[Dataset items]
▼▼▼

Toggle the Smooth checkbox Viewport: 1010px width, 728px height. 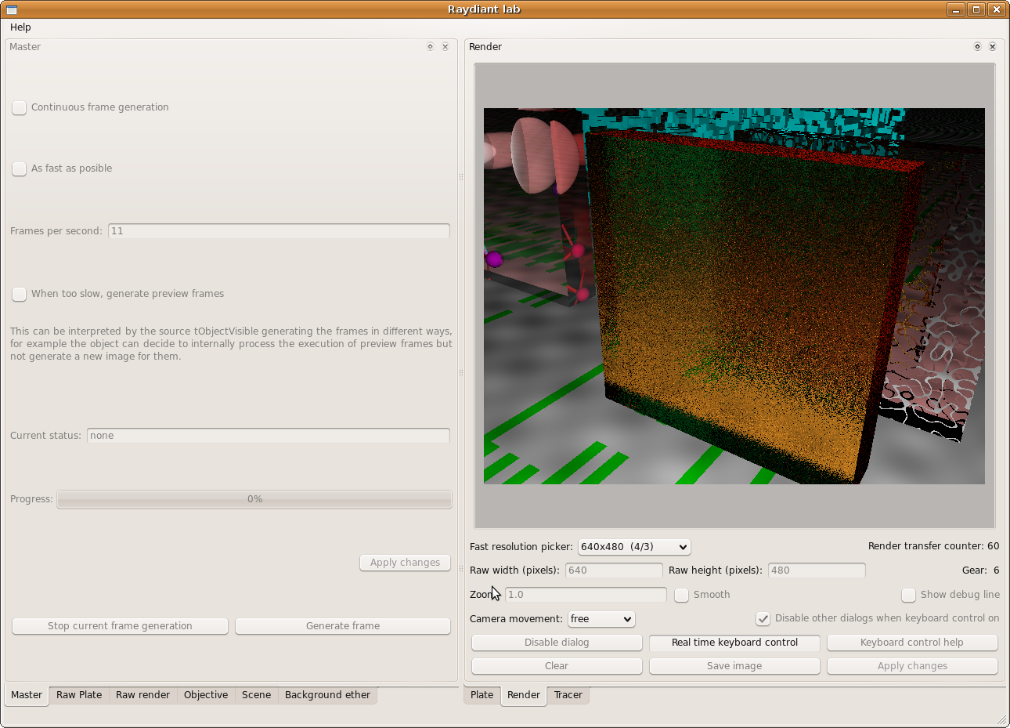click(682, 595)
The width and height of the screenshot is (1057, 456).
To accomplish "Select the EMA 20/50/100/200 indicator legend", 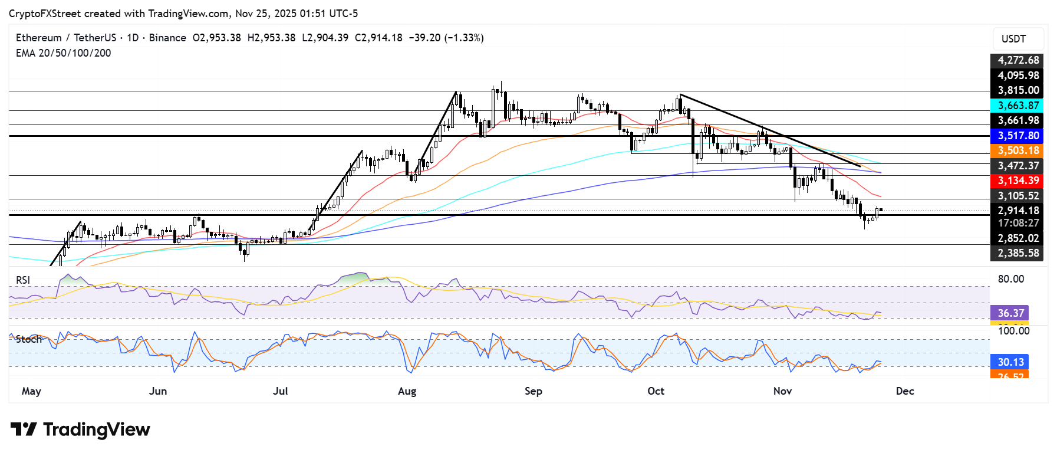I will [x=63, y=53].
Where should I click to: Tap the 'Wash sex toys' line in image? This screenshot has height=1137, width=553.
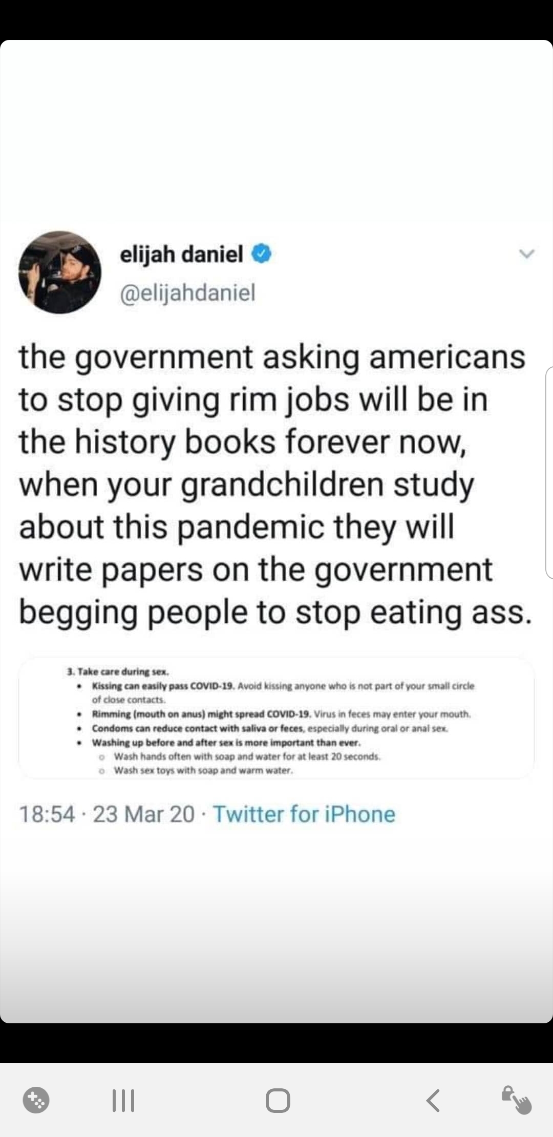[x=203, y=770]
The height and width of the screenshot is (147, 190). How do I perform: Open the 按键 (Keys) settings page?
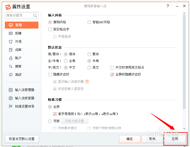tap(18, 33)
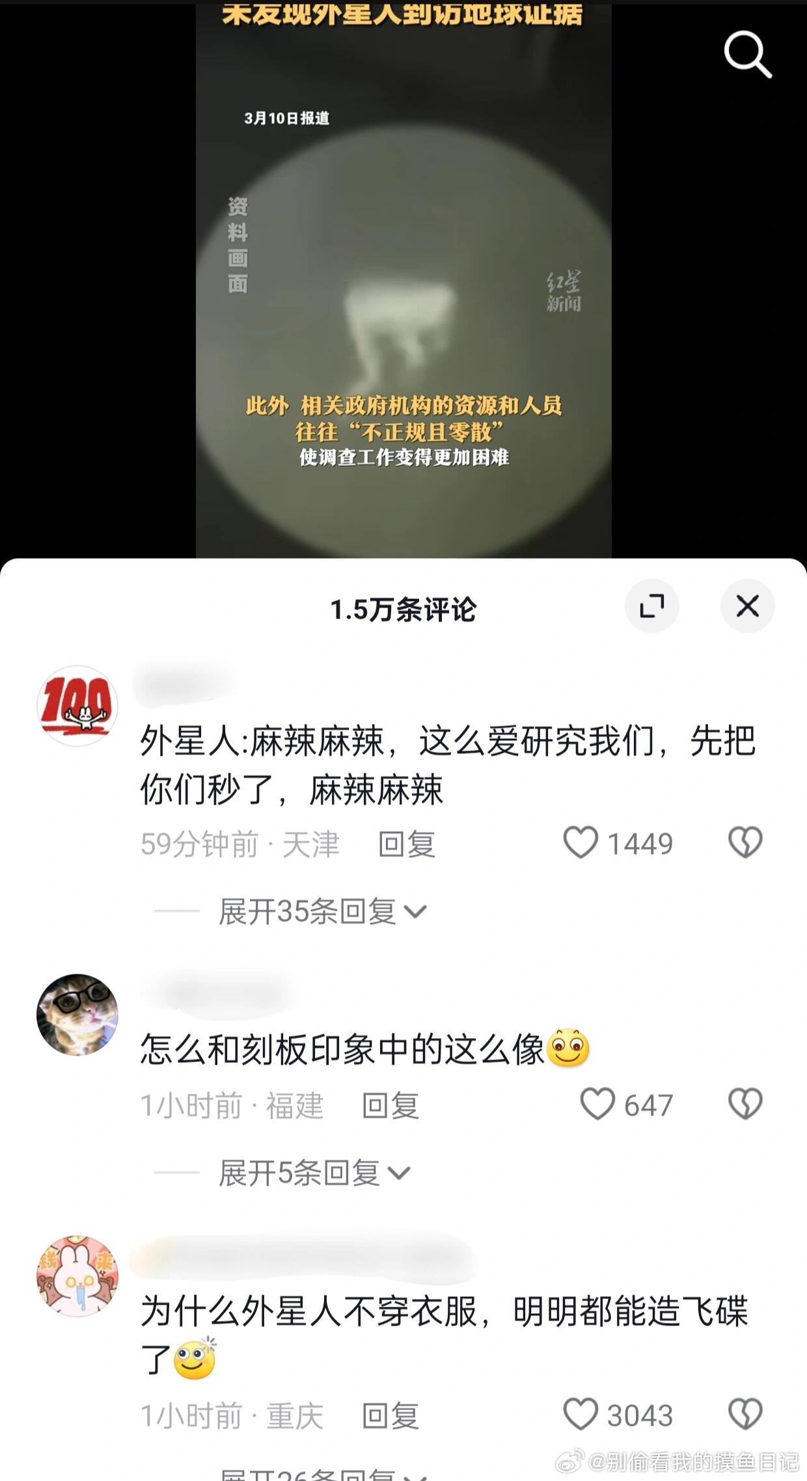Reply to the Chongqing comment
Screen dimensions: 807x1481
[x=390, y=1416]
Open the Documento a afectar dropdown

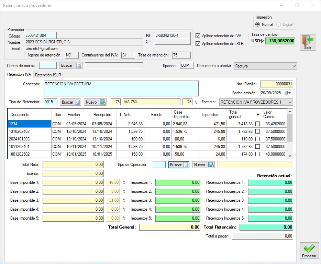pyautogui.click(x=294, y=66)
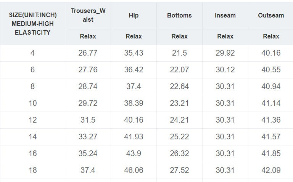
Task: Click size 14 row label
Action: click(32, 137)
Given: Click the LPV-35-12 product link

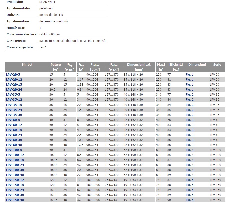Looking at the screenshot, I should 14,100.
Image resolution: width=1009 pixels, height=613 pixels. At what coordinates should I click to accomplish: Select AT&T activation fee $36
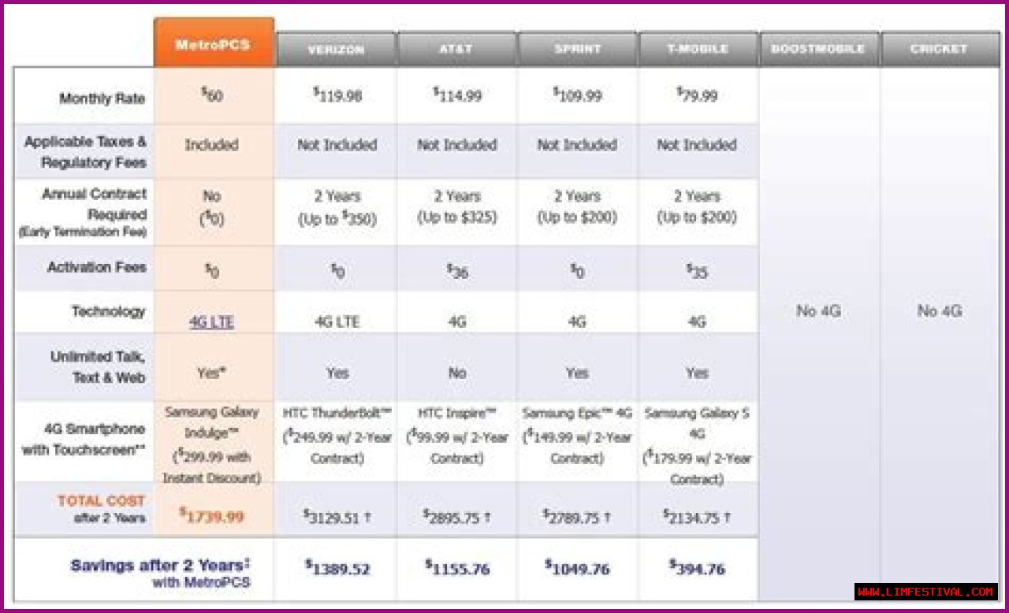click(457, 270)
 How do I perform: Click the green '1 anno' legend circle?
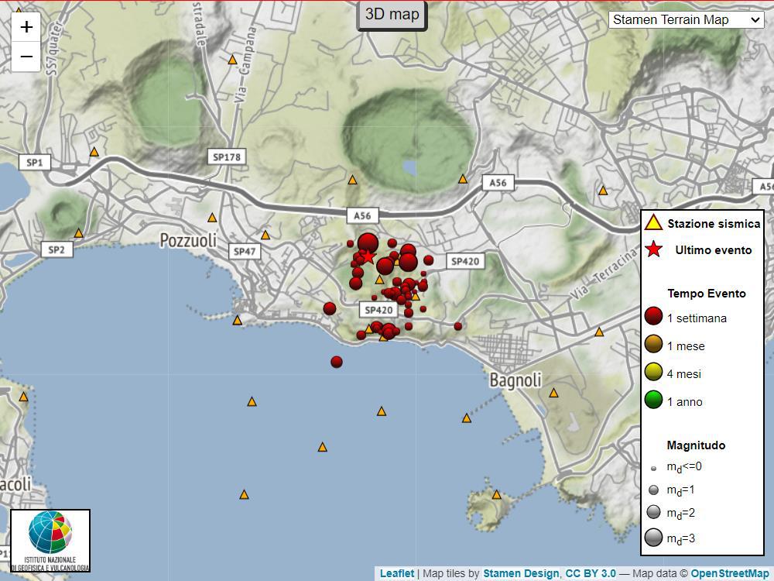point(654,401)

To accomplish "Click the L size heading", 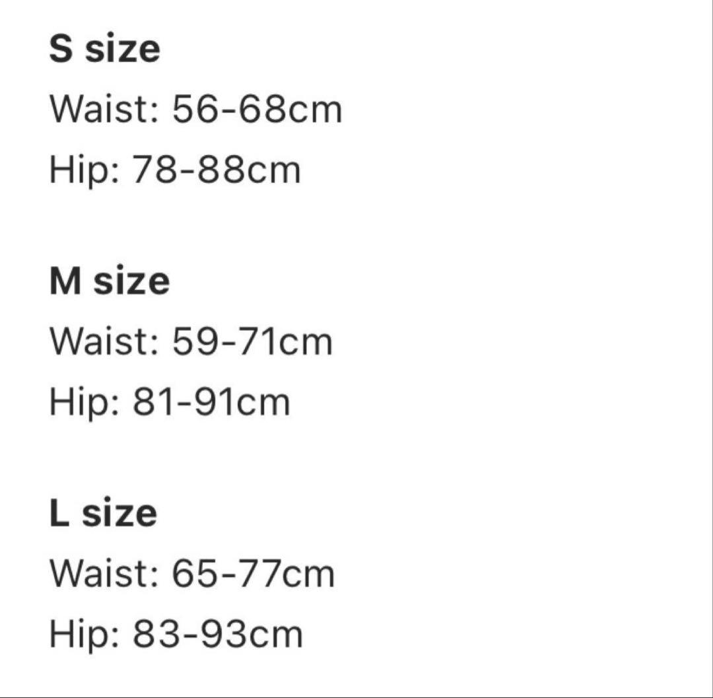I will point(103,514).
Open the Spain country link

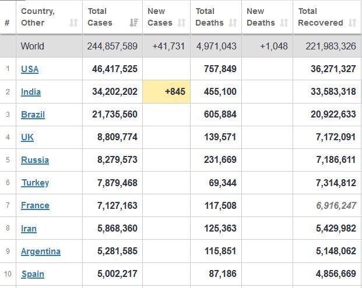tap(33, 274)
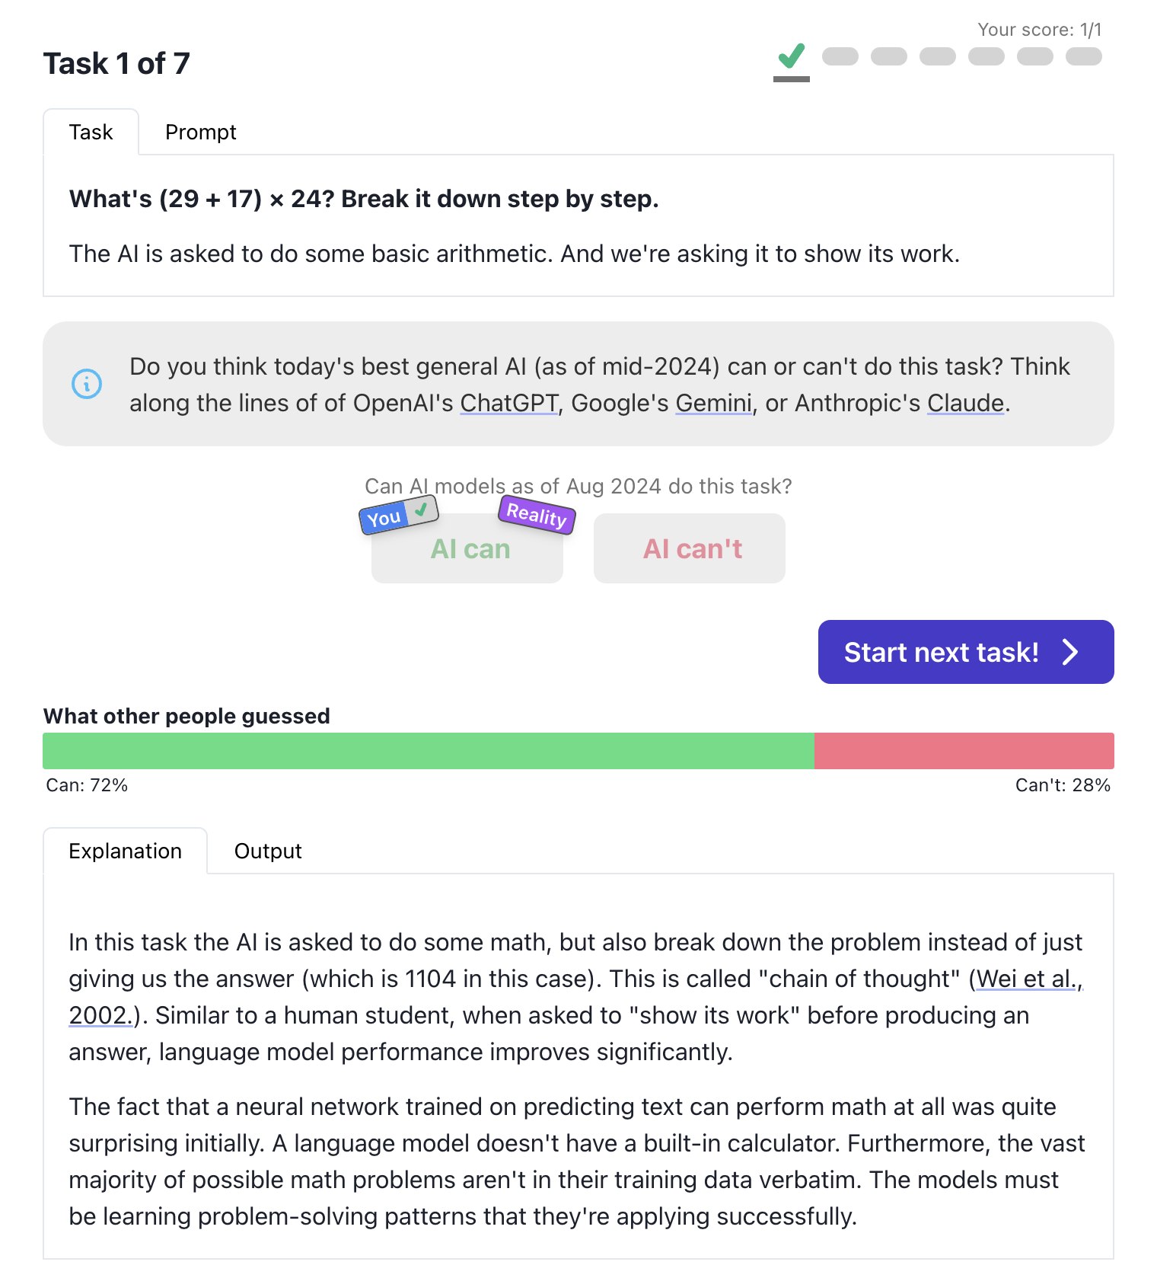Select the second task progress pill
1157x1281 pixels.
pyautogui.click(x=840, y=56)
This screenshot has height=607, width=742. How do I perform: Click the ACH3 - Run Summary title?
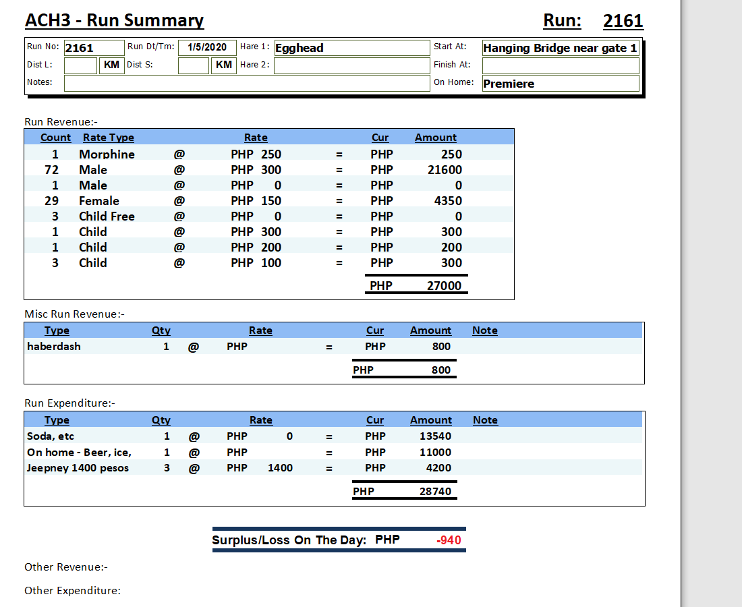pos(114,21)
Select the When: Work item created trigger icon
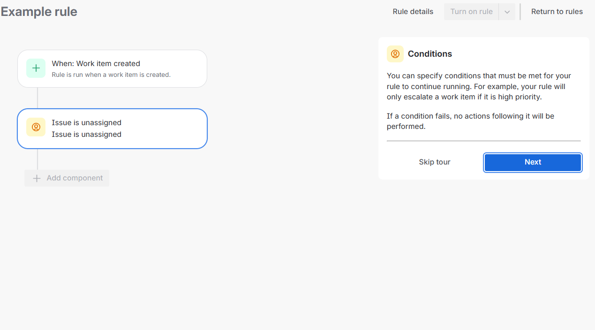 pos(36,68)
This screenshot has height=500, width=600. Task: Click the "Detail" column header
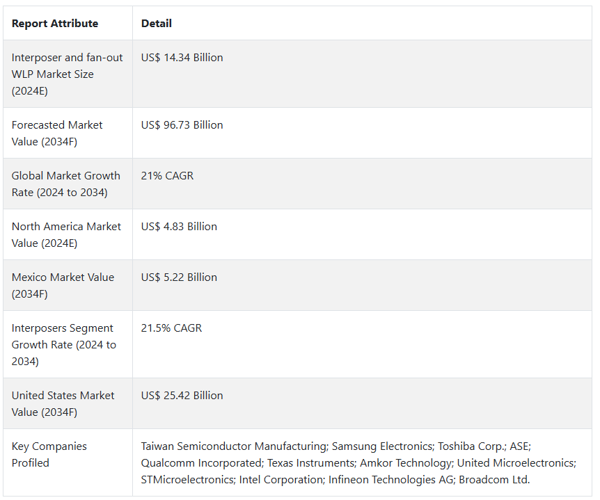pyautogui.click(x=157, y=24)
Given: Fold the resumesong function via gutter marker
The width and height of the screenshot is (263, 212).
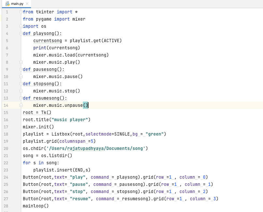Looking at the screenshot, I should point(21,98).
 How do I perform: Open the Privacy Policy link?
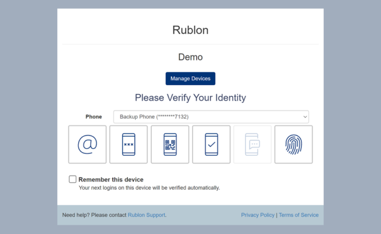(x=257, y=215)
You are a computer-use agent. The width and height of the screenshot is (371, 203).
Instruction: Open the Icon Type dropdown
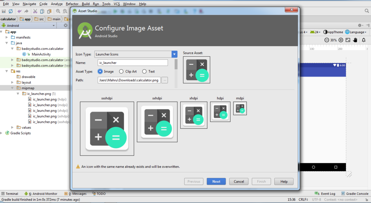tap(174, 54)
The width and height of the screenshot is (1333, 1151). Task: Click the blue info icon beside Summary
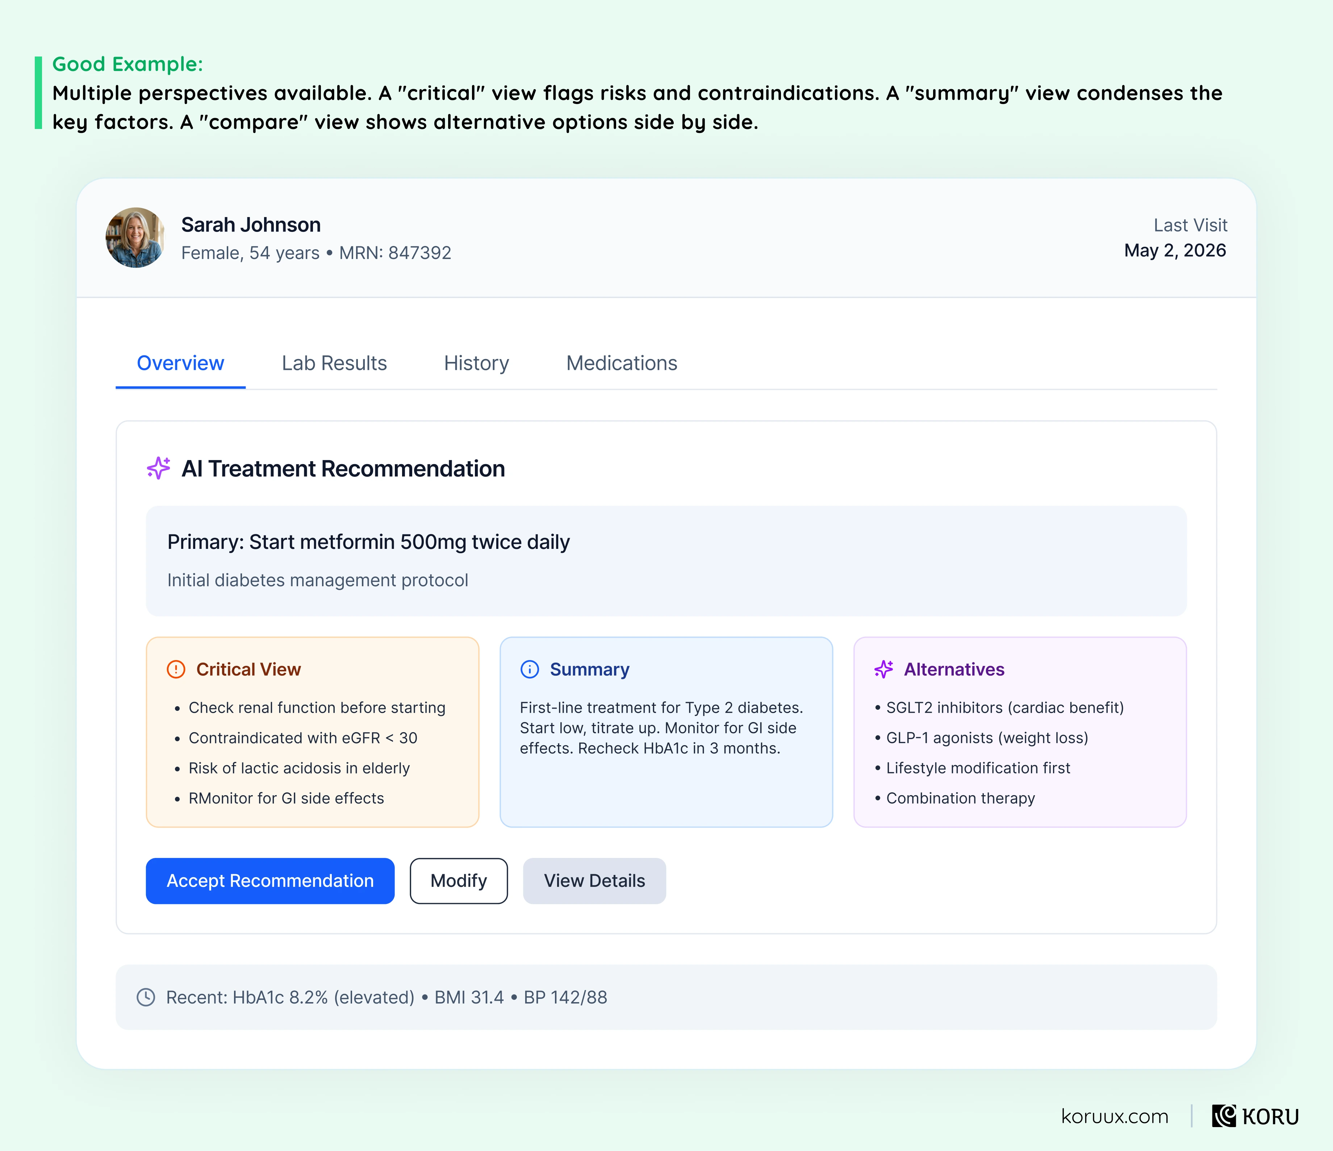(529, 669)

▲▲▲

WORK INSTRUCTIONS —
The line containing "The width and height of the screenshot is (1333, 1151)." and every line after it, through the end of the records, are what you should retype exactly. Do not include the pictures.

SOLUTION FOR THIS TASK —
The width and height of the screenshot is (1333, 1151). Task: Click the blue info icon beside Summary
(529, 669)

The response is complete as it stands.